Today’s Outlook -独経済指標とユーロ相場

米株続伸を受け、本日の日経が堅調に推移すれば、円相場では円安優勢の展開となろう。焦点は、米独経済指標となろう。特に注目されるのは、5月の独IFO企業景況感指数。前回値111.2 から110.9へ落ち込む見通しとなっている。欧州中央銀行(ECB)による「6月緩和強化」が意識される中、予想以上の落ち込みとなれば、ユーロ売りを誘発しよう。対ドル&円での焦点は、ともに200日MA。それぞれ、1.3635前後、138.20前後で推移している。さらに、25日のウクライナ大統領選挙を控え、欧州株式市場でのリスクオフ圧力も合わされば、これらMAを下方ブレイクしユーロドルは1.35台、ユーロ円は137円台の攻防へシフトする展開も想定される。

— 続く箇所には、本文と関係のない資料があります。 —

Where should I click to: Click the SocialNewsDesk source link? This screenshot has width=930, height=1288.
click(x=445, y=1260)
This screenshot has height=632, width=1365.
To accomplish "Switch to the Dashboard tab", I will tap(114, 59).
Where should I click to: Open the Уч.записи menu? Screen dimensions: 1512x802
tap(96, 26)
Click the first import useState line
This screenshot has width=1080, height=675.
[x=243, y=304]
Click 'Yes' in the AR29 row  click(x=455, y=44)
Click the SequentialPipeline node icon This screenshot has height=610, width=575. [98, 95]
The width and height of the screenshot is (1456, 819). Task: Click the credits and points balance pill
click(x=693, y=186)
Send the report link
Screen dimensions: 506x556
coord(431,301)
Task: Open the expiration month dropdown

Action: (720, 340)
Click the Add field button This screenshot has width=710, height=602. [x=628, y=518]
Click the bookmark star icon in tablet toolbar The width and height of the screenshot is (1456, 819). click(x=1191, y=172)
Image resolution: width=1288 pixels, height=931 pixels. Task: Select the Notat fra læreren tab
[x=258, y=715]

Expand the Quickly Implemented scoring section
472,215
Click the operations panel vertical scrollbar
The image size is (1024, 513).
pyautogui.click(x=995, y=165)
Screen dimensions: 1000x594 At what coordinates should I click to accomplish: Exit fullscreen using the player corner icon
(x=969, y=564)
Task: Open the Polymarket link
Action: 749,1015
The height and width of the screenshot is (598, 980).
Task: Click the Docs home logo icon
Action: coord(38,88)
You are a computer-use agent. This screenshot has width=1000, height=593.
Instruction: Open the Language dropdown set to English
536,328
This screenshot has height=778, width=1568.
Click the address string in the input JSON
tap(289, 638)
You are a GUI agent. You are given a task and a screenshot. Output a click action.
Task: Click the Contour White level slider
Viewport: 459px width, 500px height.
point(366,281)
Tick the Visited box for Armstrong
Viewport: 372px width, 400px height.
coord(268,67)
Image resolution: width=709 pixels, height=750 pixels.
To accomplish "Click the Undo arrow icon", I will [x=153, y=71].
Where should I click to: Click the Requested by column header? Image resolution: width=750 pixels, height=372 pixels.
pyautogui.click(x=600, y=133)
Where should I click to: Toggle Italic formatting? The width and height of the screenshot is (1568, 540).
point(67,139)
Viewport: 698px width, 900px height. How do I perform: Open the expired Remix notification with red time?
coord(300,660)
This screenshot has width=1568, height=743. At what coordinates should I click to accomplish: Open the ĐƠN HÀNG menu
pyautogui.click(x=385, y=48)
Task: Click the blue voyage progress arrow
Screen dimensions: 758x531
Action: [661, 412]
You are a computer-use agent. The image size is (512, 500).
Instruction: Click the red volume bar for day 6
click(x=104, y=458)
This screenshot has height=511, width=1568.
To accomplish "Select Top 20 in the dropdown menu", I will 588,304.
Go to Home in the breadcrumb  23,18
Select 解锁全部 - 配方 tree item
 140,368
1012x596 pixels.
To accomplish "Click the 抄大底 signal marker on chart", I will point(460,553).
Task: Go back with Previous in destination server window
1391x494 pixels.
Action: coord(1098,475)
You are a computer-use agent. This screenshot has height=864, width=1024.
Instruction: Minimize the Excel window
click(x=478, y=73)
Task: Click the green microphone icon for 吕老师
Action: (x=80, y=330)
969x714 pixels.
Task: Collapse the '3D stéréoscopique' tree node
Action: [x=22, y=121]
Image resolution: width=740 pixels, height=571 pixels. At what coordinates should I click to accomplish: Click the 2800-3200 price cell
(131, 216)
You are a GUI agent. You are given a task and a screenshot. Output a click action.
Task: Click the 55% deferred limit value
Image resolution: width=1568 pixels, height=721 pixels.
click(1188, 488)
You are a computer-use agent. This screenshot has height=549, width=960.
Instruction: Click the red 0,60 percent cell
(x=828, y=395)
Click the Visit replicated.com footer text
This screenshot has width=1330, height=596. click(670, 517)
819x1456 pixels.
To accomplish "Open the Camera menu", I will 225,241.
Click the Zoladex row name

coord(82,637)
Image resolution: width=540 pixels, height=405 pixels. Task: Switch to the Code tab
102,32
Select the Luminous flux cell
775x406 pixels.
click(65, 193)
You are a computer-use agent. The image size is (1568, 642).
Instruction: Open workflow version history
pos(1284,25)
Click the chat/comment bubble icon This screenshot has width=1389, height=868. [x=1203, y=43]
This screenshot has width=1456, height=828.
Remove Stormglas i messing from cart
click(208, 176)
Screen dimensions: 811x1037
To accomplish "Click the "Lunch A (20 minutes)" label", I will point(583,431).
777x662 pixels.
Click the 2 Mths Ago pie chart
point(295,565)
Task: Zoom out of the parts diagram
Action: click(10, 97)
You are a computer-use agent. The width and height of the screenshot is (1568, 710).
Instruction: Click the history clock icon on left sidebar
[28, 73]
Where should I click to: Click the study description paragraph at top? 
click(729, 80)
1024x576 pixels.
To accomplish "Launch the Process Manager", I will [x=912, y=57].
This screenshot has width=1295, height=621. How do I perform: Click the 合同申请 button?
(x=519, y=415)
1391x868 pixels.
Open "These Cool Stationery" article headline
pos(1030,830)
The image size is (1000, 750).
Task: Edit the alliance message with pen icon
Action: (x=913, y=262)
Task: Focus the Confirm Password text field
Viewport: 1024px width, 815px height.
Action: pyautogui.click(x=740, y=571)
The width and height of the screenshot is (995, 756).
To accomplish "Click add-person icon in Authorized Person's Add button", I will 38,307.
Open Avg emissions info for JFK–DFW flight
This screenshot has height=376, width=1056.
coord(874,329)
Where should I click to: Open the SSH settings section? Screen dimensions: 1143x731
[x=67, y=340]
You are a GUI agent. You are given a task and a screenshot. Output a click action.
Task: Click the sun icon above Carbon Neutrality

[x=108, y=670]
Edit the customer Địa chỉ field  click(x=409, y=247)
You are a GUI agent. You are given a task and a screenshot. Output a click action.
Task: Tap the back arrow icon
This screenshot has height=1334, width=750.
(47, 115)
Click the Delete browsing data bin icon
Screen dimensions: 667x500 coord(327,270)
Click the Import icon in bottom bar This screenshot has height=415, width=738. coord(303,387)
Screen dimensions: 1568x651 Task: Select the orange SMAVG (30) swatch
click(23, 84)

NYタイムでは、4月の新築住宅販売件数が発表される。前回より大幅に改善する見通しとなっており、米株式のサポート要因となるかが注目される。リスクオンの先導役である米株が最高値圏を維持するならば、ユーロ円が上述の展開となっても、円売り圧力が相殺するかたちで200日MAを維持する可能性が高まろう。逆に、IFO指数と米住宅指標が揃って市場予想を下回り、その結果米株が崩れた場合は、円相場全体で再び円買いトレンドが強まろう。

 

Today’s Chart Point

ドル円

レジスタンス 102.36:5月13日高値 101.92:21日MA
サポート 100.82:5月21日安値 100.75:2月4日安値

21日MAを視野に反発。だが、101円後半から102円前半にかけては厚いオファーも並んでおり、上値の重い展開が想定される。102円台へ上昇した場合、5月13日高値102.36が焦点として浮上しよう。下値は、厚いビッドが観測されている100.75レベルを維持出来るかが焦点となろう。

 

ユーロドル

レジスタンス 1.3750:レジスタンスポイント 1.3725:一目/雲の下限
サポート 1.3637:200日MA 1.3550:サポートポイント

引き続き、200MAブレイクの可能性を意識する展開となろう。このMAを下抜ける展開となれば、次の焦点は1.35台の維持となろう。最初のサポートポイントは、厚いビッドが観測されている1.3550レベル。上値は、引き続き一目/雲の下限から1.3750レベルのレジスタンスゾーンを突破出来るかが注目される。200日MA前後にはビッド、1.3720からミドルレベルにかけてはオファーが観測されている。